Warren: I am bothered with this case. The Connecticut legislature may repeal the law . . . I can’t say that this affects the First Amendment rights of doctors, and I can’t say that the state has not legitimate interest in the field . . . I can’t . . . use equal protection, or use a “shocking” due process standard. I can’t accept a privacy argument. I might rest on . . . the theory that there is no prohibition on sales and they don’t go after doctors as such, but only clinics. I prefer to hold that since the act affects rights of association, it must be carefully and narrowly drawn. Basic rights are involved here— we are dealing with a most confidential association, the most intimate in our life. This act is too loosely drawn—it has to be clear-cut and it isn’t. I am inclined to reverse [the decision against Griswold of the Connecticut courts].
Black: I can’t reverse on any ground. Only one of two possible grounds are conceivable for me—the doctors’ First Amendment rights. The right of association is for me the right of assembly, and the right of a husband and wife to assemble in bed is a new right of assembly to me . . . The [state law at issue] is pretty clear and carefully drawn—it is not ambiguous. So I can’t find why it isn’t within the state’s power to enact. If I can be shown that it is too vague on due process grounds, I can join it . . . I am not at rest on it. I am against the policy of the act.

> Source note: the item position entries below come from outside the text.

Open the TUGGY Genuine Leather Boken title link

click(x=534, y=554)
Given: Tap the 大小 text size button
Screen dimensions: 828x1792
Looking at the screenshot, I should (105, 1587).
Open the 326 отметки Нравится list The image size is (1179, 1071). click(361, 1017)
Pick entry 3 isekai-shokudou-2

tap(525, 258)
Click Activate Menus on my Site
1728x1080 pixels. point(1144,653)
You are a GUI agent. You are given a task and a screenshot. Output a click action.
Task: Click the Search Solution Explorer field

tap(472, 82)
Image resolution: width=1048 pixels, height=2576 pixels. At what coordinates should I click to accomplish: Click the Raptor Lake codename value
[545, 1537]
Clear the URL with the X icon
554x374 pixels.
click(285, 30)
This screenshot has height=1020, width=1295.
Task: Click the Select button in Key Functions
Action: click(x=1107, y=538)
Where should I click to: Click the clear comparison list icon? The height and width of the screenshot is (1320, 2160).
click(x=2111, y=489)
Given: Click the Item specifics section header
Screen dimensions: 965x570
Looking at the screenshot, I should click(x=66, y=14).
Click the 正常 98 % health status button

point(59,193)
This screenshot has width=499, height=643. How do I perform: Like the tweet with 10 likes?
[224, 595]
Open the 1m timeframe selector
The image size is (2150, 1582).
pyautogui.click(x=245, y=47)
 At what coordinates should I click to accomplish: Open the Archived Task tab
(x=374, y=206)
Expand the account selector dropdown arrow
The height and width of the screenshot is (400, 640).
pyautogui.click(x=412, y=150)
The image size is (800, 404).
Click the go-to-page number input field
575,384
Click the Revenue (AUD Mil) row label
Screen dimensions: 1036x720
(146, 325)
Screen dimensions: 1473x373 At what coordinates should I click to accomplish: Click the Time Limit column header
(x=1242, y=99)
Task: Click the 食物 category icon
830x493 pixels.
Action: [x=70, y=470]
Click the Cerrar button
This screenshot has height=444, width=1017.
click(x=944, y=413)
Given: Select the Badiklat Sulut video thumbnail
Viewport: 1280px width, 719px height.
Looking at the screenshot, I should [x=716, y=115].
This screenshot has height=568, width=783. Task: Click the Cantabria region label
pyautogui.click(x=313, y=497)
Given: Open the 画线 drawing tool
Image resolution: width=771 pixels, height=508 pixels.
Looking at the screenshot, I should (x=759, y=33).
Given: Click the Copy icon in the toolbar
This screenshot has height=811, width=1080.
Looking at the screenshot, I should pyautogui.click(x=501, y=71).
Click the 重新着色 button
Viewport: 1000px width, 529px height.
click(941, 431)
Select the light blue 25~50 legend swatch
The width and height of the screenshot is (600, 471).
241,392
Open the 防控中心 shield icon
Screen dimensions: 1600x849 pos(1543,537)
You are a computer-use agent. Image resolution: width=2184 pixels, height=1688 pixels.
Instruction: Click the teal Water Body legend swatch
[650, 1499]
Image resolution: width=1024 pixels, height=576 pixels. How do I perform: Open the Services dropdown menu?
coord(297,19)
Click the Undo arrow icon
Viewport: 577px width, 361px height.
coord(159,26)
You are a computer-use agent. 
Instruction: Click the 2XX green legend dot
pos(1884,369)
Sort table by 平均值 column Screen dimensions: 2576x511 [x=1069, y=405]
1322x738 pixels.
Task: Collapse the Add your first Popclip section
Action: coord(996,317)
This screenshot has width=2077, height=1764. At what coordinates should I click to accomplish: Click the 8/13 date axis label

Douglas: The right of association is more than the right of assembly. It is a right to join with and associate with—the right to send a child to a religious school is on the periphery. Pierce is such a case. We have said that the right to travel is in the radiation of the 1st Amendment, and so is the right of association. Nothing is more personal than this relationship, and if on the periphery is still within First Amendment protection. I reverse.
Clark: I reverse. I agree with Bill Douglas. There is a right to marry, to have a home, and to have children.
Black: A state can abolish marriage.
Clark: This is an area where I have the right to be left alone. I prefer that ground for reversal.
Harlan: [Douglas: He restates his position in Poe v. Ullman—he relies on due process and reverses.] I would have difficulty if this were not a “use” act and if not applied to married couples.
Brennan: I reverse. [Douglas: He continues the Chief Justice’s and Clark’s, and Douglas’s views.] I would bring the realm of privacy in. I do not reach the act that applies only to unmarried people.
Stewart: There is nothing in the Bill of Rights that touches this. I can’t find anything in the First, Second, Fourth, Fifth, Ninth, or other amendments, so I would have to affirm [the decisions of the Connecticut courts].
White: I reverse.
Goldberg: I reverse. You may regulate this relationship and the state cannot. There is no compelling state reason in that circumstance to justify the statute. I rely on Meyer v. Nebraska, Schware v. Board, and Pierce v. Sisters. These are all related to First Amendment rights—assembly—as we said in Aptheker. If we can form a club, he can join his wife and live with her as he likes.